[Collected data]
----
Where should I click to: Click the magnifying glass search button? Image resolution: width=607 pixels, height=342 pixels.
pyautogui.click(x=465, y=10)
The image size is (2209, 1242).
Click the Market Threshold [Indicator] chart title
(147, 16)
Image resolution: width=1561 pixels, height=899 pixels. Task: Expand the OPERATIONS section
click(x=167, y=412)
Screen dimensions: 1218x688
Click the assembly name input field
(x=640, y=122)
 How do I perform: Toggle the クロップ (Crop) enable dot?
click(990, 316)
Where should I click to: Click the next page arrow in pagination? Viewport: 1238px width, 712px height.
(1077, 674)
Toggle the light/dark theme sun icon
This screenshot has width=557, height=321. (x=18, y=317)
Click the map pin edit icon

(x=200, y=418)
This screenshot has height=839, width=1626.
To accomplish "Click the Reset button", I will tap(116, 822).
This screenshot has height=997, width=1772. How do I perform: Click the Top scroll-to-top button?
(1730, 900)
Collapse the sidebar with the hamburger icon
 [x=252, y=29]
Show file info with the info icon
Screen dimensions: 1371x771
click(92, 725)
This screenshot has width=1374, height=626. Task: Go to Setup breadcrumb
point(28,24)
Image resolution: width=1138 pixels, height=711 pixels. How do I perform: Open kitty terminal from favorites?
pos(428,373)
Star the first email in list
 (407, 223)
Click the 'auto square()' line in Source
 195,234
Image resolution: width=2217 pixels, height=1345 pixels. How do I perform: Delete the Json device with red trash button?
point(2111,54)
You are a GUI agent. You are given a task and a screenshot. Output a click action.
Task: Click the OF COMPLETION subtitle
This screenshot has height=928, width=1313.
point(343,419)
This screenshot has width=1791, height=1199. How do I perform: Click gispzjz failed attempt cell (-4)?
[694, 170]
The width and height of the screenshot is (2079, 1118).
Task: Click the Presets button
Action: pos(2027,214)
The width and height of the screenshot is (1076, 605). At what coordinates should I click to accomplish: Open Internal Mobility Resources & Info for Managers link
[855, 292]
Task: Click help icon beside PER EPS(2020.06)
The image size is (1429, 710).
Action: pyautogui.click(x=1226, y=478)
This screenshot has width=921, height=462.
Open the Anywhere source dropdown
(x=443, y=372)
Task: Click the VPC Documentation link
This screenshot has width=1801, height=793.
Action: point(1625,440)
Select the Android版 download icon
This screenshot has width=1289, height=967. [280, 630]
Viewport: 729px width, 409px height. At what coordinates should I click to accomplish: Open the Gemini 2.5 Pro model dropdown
----
Instructions to follow
Every entry should be transcribed exactly, with nothing omitted.

Exercise result
Where should I click to: Click the magnifying glass search button? Image resolution: width=607 pixels, height=342 pixels.
pyautogui.click(x=465, y=10)
The image size is (2209, 1242).
Click the Market Threshold [Indicator] chart title
(147, 16)
Image resolution: width=1561 pixels, height=899 pixels. Task: Expand the OPERATIONS section
click(x=167, y=412)
Screen dimensions: 1218x688
Click the assembly name input field
(x=640, y=122)
 How do I perform: Toggle the クロップ (Crop) enable dot?
click(990, 316)
Where should I click to: Click the next page arrow in pagination? Viewport: 1238px width, 712px height.
(1077, 674)
Toggle the light/dark theme sun icon
This screenshot has width=557, height=321. (x=18, y=317)
Click the map pin edit icon

(x=200, y=418)
This screenshot has height=839, width=1626.
To accomplish "Click the Reset button", I will tap(116, 822).
This screenshot has height=997, width=1772. How do I perform: Click the Top scroll-to-top button?
(1730, 900)
Collapse the sidebar with the hamburger icon
 [x=252, y=29]
Show file info with the info icon
Screen dimensions: 1371x771
click(92, 725)
This screenshot has width=1374, height=626. Task: Go to Setup breadcrumb
point(28,24)
Image resolution: width=1138 pixels, height=711 pixels. How do I perform: Open kitty terminal from favorites?
pos(428,373)
Star the first email in list
 (407, 223)
Click the 'auto square()' line in Source
 195,234
Image resolution: width=2217 pixels, height=1345 pixels. How do I perform: Delete the Json device with red trash button?
point(2111,54)
You are a GUI agent. You are given a task and a screenshot. Output a click action.
Task: Click the OF COMPLETION subtitle
This screenshot has height=928, width=1313.
point(343,419)
This screenshot has width=1791, height=1199. How do I perform: Click gispzjz failed attempt cell (-4)?
[694, 170]
The width and height of the screenshot is (2079, 1118).
Task: Click the Presets button
Action: pos(2027,214)
The width and height of the screenshot is (1076, 605). At what coordinates should I click to accomplish: Open Internal Mobility Resources & Info for Managers link
[855, 292]
Task: Click help icon beside PER EPS(2020.06)
The image size is (1429, 710).
Action: pyautogui.click(x=1226, y=478)
This screenshot has width=921, height=462.
Open the Anywhere source dropdown
(x=443, y=372)
Task: Click the VPC Documentation link
This screenshot has width=1801, height=793.
Action: point(1625,440)
Select the Android版 download icon
This screenshot has width=1289, height=967. [280, 630]
Viewport: 729px width, 409px height. At what coordinates should I click to accomplish: Open the Gemini 2.5 Pro model dropdown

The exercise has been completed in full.